Police said the attack stemmed from accusations that Adam and Mark Ballard burglarized Pollack's vehicle several days earlier
The alleged burglary was never reported to police, and none of the other individuals who were allegedly present for the Aug. 10 baseball bat attack were charged.
Trial testimony
In March, Pollack's son, Kyle, testified during Adam Ballard's murder trial, saying that the Ballards confronted him and his father hours before the murder.
"Adam (was) standing there looking at me. They were just getting closer and closer … angrier and angrier," Kyle Pollack testified.

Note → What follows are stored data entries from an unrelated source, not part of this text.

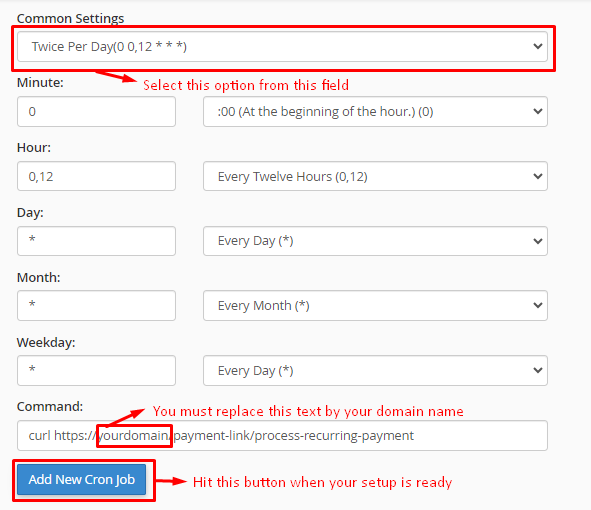The height and width of the screenshot is (510, 591).
Task: Click the Add New Cron Job button
Action: click(82, 479)
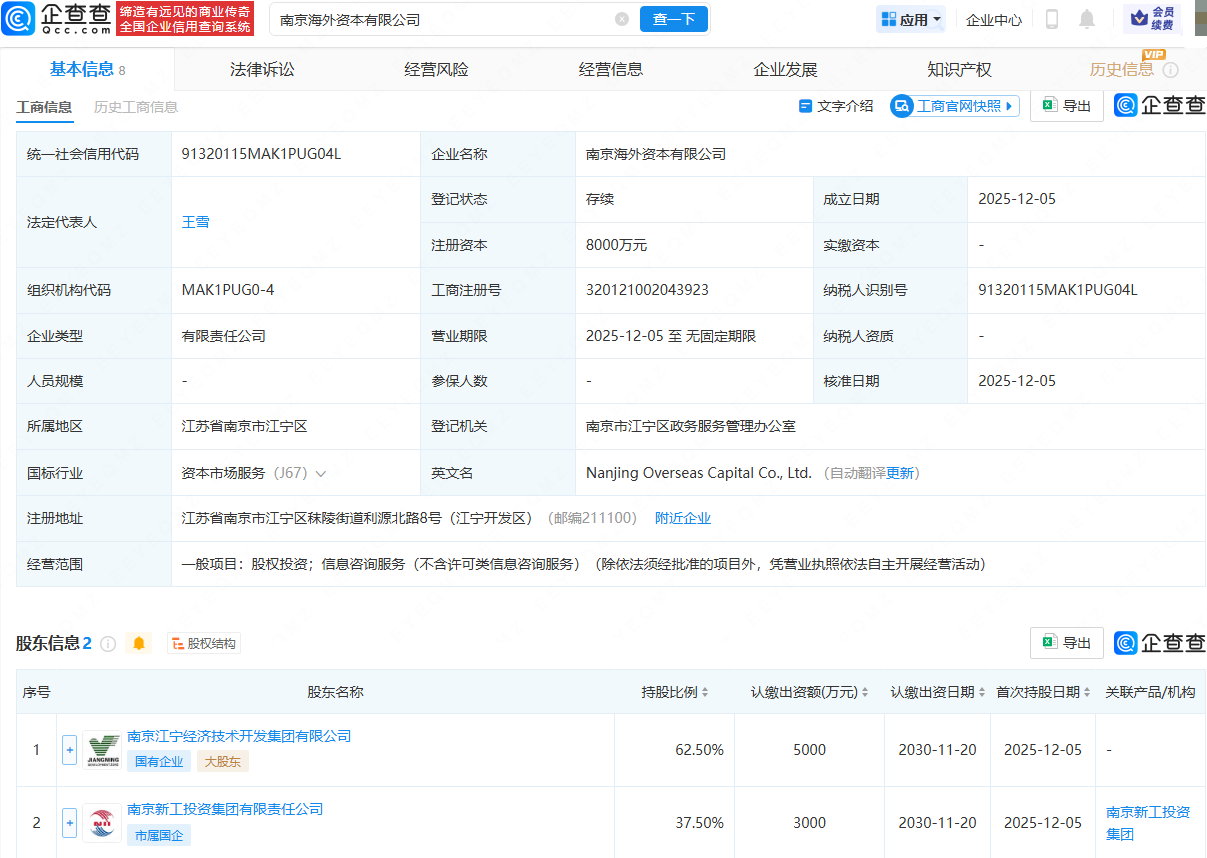The width and height of the screenshot is (1207, 858).
Task: Expand the first shareholder row plus button
Action: pos(69,750)
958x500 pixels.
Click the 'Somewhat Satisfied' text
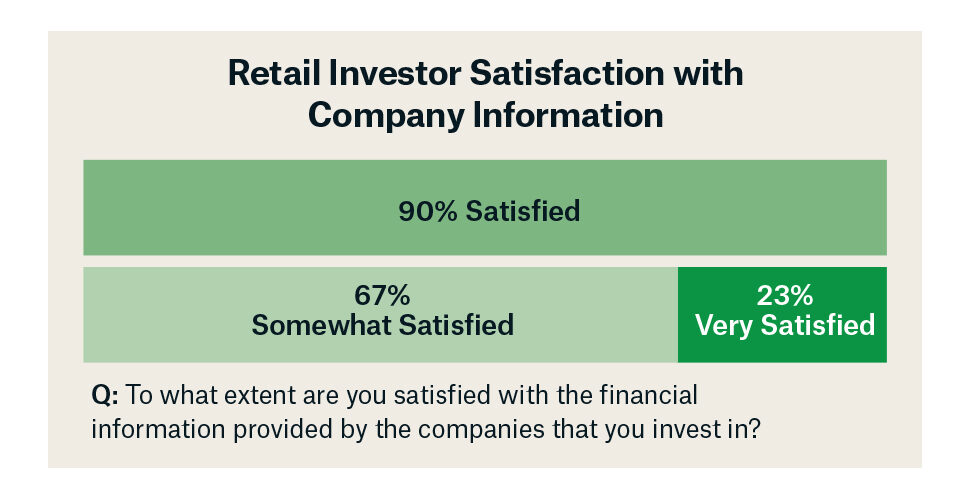click(x=382, y=325)
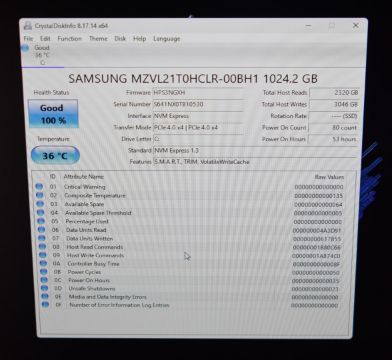Click the status orb for Percentage Used
Viewport: 392px width, 360px height.
41,221
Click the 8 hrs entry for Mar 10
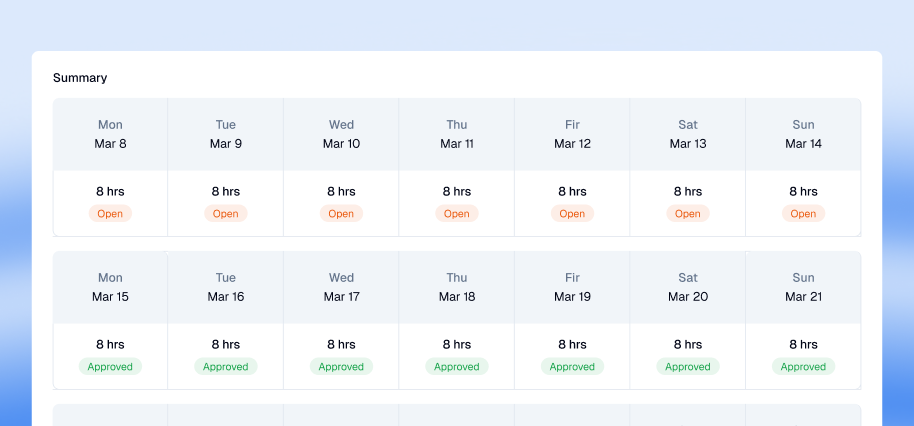Viewport: 914px width, 426px height. [x=341, y=191]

Kyle Pollack said he took off his shirt and removed his glasses, and he and Adam Ballard fought for a while, tumbling around the ground at times. Another neighbor put Mark Ballard "into a chokehold," he testified.

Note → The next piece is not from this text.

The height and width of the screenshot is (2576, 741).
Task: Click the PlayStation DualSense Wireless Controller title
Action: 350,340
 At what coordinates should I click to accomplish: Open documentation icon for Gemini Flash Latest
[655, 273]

Eventually, the fist fighting came to an end. Kyle Pollack testified he gave the defendant back his hat, his cellphone and wallet. Father and son "started walking down the driveway in anger," he testified. "Mark said, 'We'll be back! We'll be back!"

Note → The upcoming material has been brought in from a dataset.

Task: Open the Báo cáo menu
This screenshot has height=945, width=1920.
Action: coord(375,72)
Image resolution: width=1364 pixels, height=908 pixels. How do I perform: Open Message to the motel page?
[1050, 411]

At around 2 a.m., the Pollacks were in their living room when they saw the lights of a car pulling up in front of the house.
"We heard car doors. My father looked out the front window. (He) seen Mark, Adam and a couple other people," Kyle testified, saying he, his brother and his father grabbed baseball bats and went outside, with one goal: "Not trying to get super hurt." The Ballards also had baseball bats, he testified.
Kyle Pollack said a "brawl" broke out, and at one point during the melee, he "blacked out." By the time he woke up, Pollack said he was on the other side of the street with someone on top of him, beating him with his fists.
Kyle Pollack testified he remembered opening his eyes, "seeing my dad laying in the street." The 55-year-old Richard Pollack was on the ground, laying near the sewer cap, not moving.
"Adam, he had a bat," Pollack said. "He hit (my dad) in the head two times. It was a lot of force."